The fiscal argument does not hold water. According to WTTW, only $70–90 million of the $325 million lead replacement fund has been used. Additional municipal bonding authority of over $130 million remains untouched. Directing a fraction of those resources toward household filtration and rapid infrastructure replacement would deliver measurable, life-saving results.
The path to healthy food
Other U.S. cities have demonstrated public-local partnerships can restore food security. Municipal involvement in the marketplace is not revolutionary — publicly owned utilities provide water, power, and broadband internet access across the country. Chicago can apply the same principle to essential services like food access.
Under a “contracted public food enterprise” model, the city could partner with established grocery operators — Jewel, Mariano’s, Whole Foods, Pete’s Market — to open community-serving stores in food deserts. Contracts would provide tax exemptions (property, sales, and local fees) to ensure profitability. In return, operators would commit to local hiring, fair pricing, and produce sourcing from regional farms.
Once each store achieves financial sustainability, ownership could transition gradually to community cooperatives or local nonprofits. A portion of revenues could circulate directly back into neighborhood development funds.
Simultaneously, the city should promote urban agriculture by reforming zoning regulations to allow vacant lots to be used for farming, establishing seasonal water-rate programs for growers, and investing in cold-storage and distribution infrastructure to connect urban farmers to school and restaurant contracts.
Public schools also have a critical role to play. CPS should be required not only to serve three nutritious meals daily, but also to contract with local restaurants and culinary businesses rather than rely solely on mega-providers serving highly processed, low-quality meals. This shift would both improve nutrition and stimulate the small-business ecosystem that employs tens of thousands of Chicagoans.
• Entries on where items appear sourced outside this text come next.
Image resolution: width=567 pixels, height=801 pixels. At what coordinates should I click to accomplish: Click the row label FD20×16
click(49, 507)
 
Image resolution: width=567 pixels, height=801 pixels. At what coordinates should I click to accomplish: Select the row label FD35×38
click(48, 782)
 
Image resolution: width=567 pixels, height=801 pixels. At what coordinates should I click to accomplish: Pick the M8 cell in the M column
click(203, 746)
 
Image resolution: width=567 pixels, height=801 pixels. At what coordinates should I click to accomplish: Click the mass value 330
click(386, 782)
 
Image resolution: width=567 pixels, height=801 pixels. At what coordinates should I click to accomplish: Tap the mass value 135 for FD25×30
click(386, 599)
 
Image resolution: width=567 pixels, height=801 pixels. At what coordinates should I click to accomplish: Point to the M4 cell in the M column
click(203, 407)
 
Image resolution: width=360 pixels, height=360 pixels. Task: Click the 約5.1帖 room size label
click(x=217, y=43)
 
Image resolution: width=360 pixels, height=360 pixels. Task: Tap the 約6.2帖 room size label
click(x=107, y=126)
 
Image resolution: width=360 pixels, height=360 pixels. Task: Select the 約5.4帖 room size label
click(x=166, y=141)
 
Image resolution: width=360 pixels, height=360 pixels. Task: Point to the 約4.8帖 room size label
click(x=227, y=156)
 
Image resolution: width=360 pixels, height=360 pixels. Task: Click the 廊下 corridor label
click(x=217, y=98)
Finally, the city should leverage Federal Opportunity Zone tax incentives — currently underutilized — to attract private investment for food access projects in high-need communities. With proper coordination, this could anchor a sustainable ecosystem linking food retailers, local growers, and educational institutions.
What Chicago must decide
Contaminated water and unhealthy food are not abstract challenges. They are daily emergencies — especially for the city’s poorest children, who cannot learn on empty stomachs or reach their potential under chronic exposure to toxins. The moral and economic costs of inaction are immense: Lost productivity, lower academic achievement, increased healthcare expenditures, and preventable deaths.
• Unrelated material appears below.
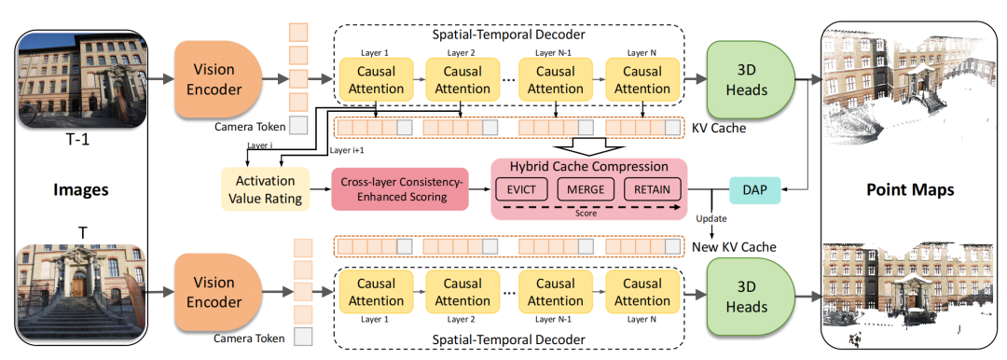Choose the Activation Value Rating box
[x=265, y=189]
Chicago has the funding, science, and expertise to act now. What it lacks is urgency. If environmental justice is to mean anything, it must start with ensuring every child can drink safe water and eat healthy food. We do not need another generation lost to preventable illness, poor development, and a shortened lifespan because of lead and other toxins in the water and the lack of healthy meals.
The blueprint is clear. The resources exist. What’s missing is the will to act.